爆破音。今度の爆破は漆黒の機動兵器がシラヒメに突入したときの比ではない。コロニー全体が揺れ、断続的に衝撃が続く。司令の怒号が飛び、オペレータは被害状況を確認するためにコンソールを動かした。
「な、なにが、起こった・・・・!」
呆然とする司令の目前のモニターには、赤々と燃えるシラヒメの姿が映し出されていた。
「シラヒメ、シラヒメ、応答してください!」
「負傷者の救助が最優先、フィールドを警戒しつつ接近!」
アマリリスの艦橋もまた、喧騒の様を呈していた。通信士がシラヒメの現状を確認しようと、悲痛な声を張り上げる。だが、その言葉にいらえはない。眼前の大宇宙に展開するシラヒメは、断続的に爆発しながら、その最期を待っていた。
アマリリス艦長アオイ・ジュンは自身の無力に歯噛みしながらも、今出来ることを行おうと艦橋にて指揮を執っていた。ナデシコ時代の影の薄く、どこか頼りなかった彼からは想像も出来ないほどであった。ナデシコの経験は、彼を一人前に成長させたのである。
「一体、何があった・・・・・」
爆破され、命の火を放ち明滅するシラヒメの残骸。ジュンは負傷者の収容を指示しながら、その凄惨たる光景を見て愕然とした。
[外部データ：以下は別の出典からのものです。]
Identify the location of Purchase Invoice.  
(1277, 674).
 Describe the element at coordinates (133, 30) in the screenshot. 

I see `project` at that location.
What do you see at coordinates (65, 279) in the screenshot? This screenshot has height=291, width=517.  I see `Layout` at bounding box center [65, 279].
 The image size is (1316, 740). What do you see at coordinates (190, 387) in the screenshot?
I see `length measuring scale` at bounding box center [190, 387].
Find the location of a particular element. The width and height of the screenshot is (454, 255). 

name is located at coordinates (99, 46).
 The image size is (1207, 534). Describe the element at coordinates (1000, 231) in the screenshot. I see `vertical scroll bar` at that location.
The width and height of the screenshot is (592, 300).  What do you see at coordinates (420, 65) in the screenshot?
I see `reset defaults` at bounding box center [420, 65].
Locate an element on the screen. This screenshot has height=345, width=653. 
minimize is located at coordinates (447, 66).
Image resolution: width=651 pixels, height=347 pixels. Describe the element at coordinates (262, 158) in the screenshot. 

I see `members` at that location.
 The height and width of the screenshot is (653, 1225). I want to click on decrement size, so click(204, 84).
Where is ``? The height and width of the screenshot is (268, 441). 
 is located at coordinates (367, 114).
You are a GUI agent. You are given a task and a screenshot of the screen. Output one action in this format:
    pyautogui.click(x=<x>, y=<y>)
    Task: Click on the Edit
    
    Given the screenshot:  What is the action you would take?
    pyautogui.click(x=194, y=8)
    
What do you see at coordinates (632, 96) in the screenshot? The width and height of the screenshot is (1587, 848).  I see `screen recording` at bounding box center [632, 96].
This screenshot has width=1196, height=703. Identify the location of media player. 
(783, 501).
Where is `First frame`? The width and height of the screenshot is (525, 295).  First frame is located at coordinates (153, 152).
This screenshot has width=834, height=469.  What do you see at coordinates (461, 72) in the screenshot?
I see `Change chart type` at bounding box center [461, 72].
コロニーは研究施設が跡形もなく破壊し尽されており、周辺衛星もまた別の爆破の跡が見て取れた。
「一体、これは・・・・・・!」
「艦長、未確認機発見!」
「っ!スクリーン映せ!」
愕然とするジュンを現実に引き戻したのはオペレータの緊張を含んだ声音だった。
艦長が毅然としていなければ、クルーが不安になる。ジュンはすぐに気を持ち直し、スクリーンを凝視した。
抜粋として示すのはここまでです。